Au fur et à mesure du vieillissement, de nouveaux problèmes sensoriels peuvent apparaître et il est important de les repérer : l'intolérance au bruit, la tendance à l'isolement feront suspecter le début d'une surdité. Des hallucinations ou fausses perceptions visuelles peuvent être observées chez des sujets dont la vue s'altère. Des cataractes, des décollements de rétine peuvent survenir avec l'âge.
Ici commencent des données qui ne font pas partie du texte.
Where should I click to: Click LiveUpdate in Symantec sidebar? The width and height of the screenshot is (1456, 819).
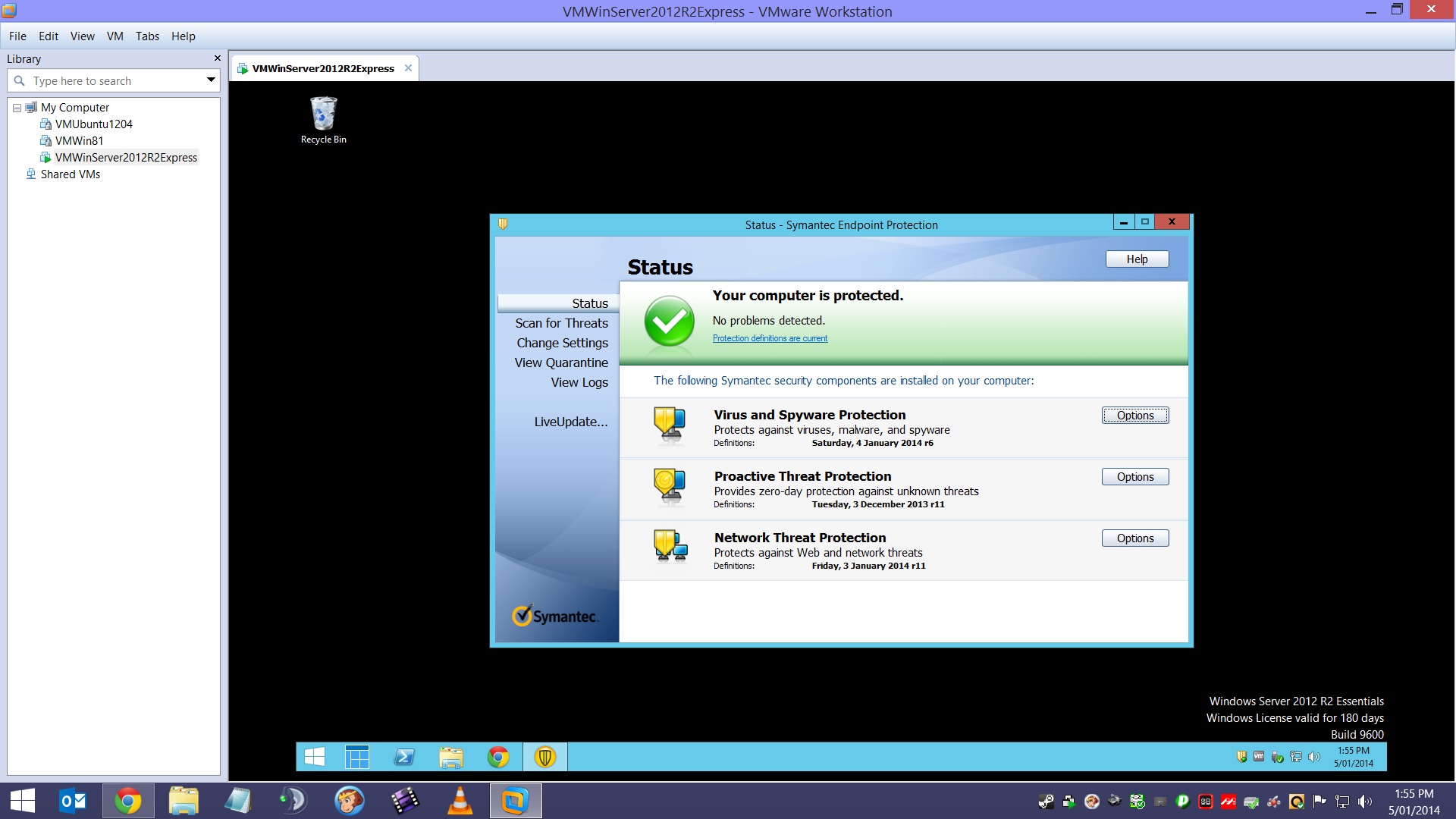(x=570, y=422)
Les doubles déficits sensoriels visuels et auditifs sont actuellement plus rares depuis la prévention de l'embryopathie de la rubéole. Mais ils posent des problèmes particuliers de rééducation et de communication, d'autant plus que peuvent s'intriquer des troubles de la personnalité et du comportement.

Les troubles somatiques

Le sujet polyhandicapé est fragile. La mortalité est dix fois plus élevée que chez les sujets normaux à âge égal. Les problèmes les plus fréquents et graves sont indiqués ci-dessous.

  • L'insuffisance respiratoire chronique, liée à la faiblesse des muscles respiratoires, aux déformations thoraciques mais surtout aux fausses routes alimentaires à répétition qui sont causes d'encombrement bronchique.
  • Les troubles nutritionnels. Ils sont liés à l'atteinte neurologique de la sphère buccolinguale et aux difficultés de mastication, déglutition. Ces sujets polyhandicapés sont en général chroniquement sous alimentés et surtout mal hydratés, en raison de leur dépendance et de la difficulté pratique de faire absorber des quantités suffisantes de liquide. Les pertes salivaires sont aussi un facteur de déshydratation et d'encombrement pharyngé.
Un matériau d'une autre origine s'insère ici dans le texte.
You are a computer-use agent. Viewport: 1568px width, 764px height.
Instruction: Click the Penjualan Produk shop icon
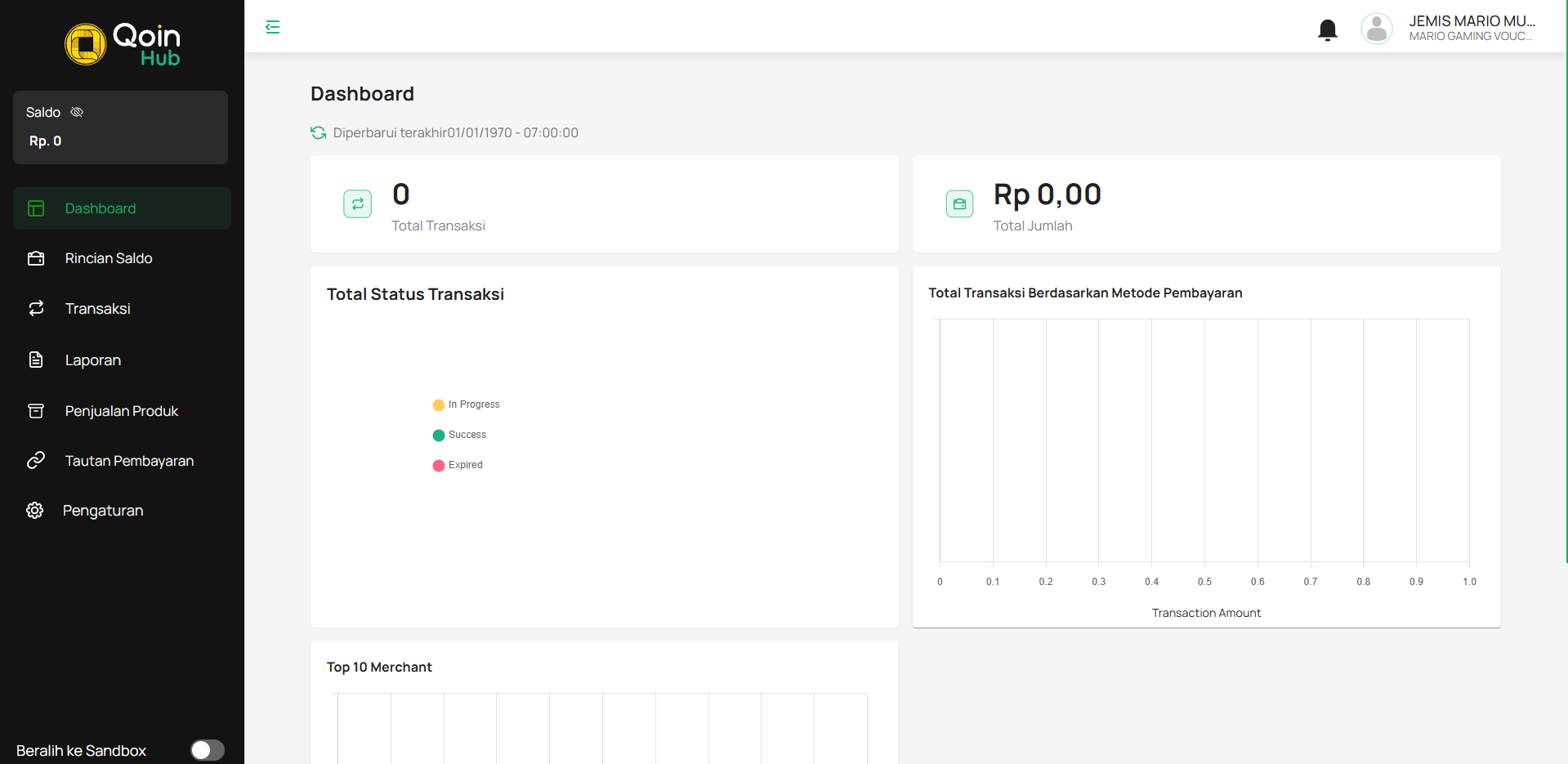36,411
À l'inverse, on peut observer des phénomènes de boulimie et d'obésité mais ceci est plus rare (dans le syndrome de Willi Prader, l'obésité, les troubles orthopédiques peuvent aboutir à un polyhandicap sévère, alors même que le niveau n'est pas celui de la déficience mentale profonde).

Le reflux gastro-oesophagien très fréquent est source de douleurs, d'anémies, de vomissements parfois.
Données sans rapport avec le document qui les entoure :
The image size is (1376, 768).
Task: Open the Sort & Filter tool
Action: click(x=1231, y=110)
  • Les troubles de l'élimination posent des problèmes quotidiens : constipation, vessie spastique et infection urinaire sur résidu vésical.
  • Enfin la fragilité cutanée, entraînant le risque d'escarre, est liée aux positions particulières d'une part, aux problèmes de nutrition d'autre part. Toutefois elle n'est pas aussi prégnante que dans les lésions du système nerveux périphérique.

La santé du sujet polyhandicapé dépend directement des soins de vie quotidienne qui lui sont donnés, et il est particulièrement sensible aux changements de vie et d'environnement humain. On a montré que 25 % des décès survenaient dans les trois mois suivant un changement de vie.

Groupements cliniques et étiologiques

On peut distinguer schématiquement quatre grands groupes d'enfants polyhandicapés :

  • les infirmes moteurs d'origine cérébrale, lourdement handicapés sur le plan moteur, gardant parfois un très bon contact malgré l'absence de langage;
  • les grands épileptiques sévères avec parfois comportement pseudo-autistique;
  • les ensembles malformatifs, où les troubles moteurs sont moindres mais où diverses surcharges et une dysmorphie (déformations visibles, en particulier du crâne et de la face) s'associent à la déficience mentale sévère;
  • les maladies évolutives du système nerveux central.